— EXERCISE MATERIALS —
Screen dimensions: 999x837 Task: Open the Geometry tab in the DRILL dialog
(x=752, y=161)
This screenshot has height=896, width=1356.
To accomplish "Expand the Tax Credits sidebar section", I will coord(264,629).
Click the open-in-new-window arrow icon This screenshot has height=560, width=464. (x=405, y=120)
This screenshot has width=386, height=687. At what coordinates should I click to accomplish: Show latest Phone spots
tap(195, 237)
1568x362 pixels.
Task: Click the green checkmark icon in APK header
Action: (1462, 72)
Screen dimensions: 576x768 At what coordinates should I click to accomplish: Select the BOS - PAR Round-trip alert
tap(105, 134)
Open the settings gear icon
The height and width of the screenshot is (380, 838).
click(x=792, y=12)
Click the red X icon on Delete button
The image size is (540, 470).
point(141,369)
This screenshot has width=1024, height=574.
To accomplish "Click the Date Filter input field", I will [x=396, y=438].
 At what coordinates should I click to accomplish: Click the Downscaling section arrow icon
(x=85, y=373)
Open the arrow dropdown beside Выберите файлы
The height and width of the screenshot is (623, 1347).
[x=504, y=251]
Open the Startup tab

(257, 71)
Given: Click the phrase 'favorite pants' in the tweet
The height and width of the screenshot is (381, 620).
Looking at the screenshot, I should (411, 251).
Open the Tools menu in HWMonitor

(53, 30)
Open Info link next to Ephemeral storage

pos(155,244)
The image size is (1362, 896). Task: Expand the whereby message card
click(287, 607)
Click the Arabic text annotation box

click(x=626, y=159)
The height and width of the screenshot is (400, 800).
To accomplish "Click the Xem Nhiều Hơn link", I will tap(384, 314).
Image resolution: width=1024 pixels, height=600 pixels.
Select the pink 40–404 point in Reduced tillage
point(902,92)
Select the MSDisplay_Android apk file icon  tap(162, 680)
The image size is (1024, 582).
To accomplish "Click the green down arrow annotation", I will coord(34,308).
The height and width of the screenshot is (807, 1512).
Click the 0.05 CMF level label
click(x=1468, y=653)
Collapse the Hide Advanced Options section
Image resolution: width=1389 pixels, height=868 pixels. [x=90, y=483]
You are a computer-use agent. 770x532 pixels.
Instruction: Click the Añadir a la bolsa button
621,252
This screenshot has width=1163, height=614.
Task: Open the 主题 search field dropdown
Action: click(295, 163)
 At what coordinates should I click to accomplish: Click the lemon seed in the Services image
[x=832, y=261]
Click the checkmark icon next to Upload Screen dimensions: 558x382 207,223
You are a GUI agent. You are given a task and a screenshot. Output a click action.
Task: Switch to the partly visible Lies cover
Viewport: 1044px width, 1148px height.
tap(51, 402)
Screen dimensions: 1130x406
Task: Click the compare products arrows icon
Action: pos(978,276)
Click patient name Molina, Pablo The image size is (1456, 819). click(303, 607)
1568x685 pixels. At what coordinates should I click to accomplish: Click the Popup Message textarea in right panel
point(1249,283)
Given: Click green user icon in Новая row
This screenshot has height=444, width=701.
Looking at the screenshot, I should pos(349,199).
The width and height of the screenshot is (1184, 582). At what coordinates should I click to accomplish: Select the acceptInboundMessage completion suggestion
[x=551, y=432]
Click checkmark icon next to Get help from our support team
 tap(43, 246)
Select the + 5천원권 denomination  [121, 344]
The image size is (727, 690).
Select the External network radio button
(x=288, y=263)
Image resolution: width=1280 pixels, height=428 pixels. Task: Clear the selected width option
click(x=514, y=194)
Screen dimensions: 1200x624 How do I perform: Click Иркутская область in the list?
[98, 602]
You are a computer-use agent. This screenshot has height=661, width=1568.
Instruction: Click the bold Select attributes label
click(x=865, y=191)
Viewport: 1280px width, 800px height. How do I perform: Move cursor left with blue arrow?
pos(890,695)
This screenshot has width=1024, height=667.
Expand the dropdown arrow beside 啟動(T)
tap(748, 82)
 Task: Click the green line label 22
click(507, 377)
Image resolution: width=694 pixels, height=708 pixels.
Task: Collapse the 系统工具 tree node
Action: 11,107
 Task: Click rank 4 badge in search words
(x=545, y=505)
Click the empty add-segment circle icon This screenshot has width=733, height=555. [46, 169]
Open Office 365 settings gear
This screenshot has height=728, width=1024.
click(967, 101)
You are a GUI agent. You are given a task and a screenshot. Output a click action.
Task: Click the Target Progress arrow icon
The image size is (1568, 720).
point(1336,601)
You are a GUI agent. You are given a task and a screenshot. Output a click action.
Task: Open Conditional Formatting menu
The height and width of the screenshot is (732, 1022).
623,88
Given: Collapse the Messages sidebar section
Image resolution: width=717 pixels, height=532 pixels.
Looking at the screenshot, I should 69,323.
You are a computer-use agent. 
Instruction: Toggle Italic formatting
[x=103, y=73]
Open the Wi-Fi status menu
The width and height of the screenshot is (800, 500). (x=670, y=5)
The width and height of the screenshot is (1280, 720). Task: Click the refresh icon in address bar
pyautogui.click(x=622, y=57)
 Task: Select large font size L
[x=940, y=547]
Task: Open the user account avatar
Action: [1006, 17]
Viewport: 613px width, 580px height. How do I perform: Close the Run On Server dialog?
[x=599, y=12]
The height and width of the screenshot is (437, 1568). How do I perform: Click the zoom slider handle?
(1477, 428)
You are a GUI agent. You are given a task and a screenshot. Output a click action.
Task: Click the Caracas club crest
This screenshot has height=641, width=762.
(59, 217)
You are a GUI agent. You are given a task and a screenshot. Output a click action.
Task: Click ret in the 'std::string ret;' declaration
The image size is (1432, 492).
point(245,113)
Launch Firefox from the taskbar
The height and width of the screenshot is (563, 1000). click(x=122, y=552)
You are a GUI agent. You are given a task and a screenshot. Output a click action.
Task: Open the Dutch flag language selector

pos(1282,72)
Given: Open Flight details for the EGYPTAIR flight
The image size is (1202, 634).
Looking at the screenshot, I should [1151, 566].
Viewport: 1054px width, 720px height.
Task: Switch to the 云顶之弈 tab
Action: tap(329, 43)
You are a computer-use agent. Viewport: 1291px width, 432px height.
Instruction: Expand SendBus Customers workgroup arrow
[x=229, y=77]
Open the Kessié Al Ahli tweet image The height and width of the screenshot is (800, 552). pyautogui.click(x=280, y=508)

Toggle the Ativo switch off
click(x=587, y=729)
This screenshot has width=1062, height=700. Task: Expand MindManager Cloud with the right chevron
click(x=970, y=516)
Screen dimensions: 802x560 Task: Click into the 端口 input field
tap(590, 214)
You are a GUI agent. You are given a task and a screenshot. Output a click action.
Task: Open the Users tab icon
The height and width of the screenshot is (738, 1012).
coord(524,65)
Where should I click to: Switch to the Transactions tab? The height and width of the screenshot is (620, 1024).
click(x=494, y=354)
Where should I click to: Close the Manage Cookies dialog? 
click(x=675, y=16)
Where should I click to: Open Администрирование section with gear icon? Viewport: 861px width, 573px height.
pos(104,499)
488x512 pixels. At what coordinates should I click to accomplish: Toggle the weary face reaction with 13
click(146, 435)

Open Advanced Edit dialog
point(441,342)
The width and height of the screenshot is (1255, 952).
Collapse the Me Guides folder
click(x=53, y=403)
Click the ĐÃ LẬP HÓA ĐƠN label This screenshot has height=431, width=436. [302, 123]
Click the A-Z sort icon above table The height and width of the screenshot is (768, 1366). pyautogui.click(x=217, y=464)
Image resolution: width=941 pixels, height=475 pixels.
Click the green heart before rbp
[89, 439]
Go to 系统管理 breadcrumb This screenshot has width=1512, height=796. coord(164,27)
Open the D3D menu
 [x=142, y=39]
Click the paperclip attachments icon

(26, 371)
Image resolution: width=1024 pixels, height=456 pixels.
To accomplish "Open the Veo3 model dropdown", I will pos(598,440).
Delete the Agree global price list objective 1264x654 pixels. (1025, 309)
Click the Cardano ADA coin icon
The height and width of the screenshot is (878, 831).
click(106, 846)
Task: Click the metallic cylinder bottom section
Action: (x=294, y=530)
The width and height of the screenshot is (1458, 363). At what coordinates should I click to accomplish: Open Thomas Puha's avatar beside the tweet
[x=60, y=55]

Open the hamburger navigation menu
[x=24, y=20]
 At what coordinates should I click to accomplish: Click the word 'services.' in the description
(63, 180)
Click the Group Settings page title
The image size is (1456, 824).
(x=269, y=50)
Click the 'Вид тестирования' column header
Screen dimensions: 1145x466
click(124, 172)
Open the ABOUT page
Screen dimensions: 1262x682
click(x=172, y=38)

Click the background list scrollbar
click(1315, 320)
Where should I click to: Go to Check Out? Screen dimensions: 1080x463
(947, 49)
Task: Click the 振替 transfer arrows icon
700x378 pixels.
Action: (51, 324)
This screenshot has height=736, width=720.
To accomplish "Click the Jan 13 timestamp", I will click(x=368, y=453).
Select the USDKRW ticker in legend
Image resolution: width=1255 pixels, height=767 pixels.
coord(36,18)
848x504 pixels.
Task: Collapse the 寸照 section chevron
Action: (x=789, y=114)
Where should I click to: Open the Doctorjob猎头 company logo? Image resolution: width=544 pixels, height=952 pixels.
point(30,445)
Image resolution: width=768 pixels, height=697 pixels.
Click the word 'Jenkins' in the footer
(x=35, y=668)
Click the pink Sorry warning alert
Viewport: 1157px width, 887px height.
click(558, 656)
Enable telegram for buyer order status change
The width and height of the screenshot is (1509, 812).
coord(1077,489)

— TASK STATEMENT —
The lines to copy are those above that contain the string "will".

— RESPONSE AREA —
To accomplish "Expand the Tax Credits sidebar section", I will coord(264,629).
To accomplish "Click the Date Filter input field", I will [x=396, y=438].
To accomplish "Click the Xem Nhiều Hơn link", I will tap(384, 314).
To accomplish "Click the green down arrow annotation", I will coord(34,308).
To accomplish "Open the Veo3 model dropdown", I will pos(598,440).
To accomplish "Click the Jan 13 timestamp", I will click(x=368, y=453).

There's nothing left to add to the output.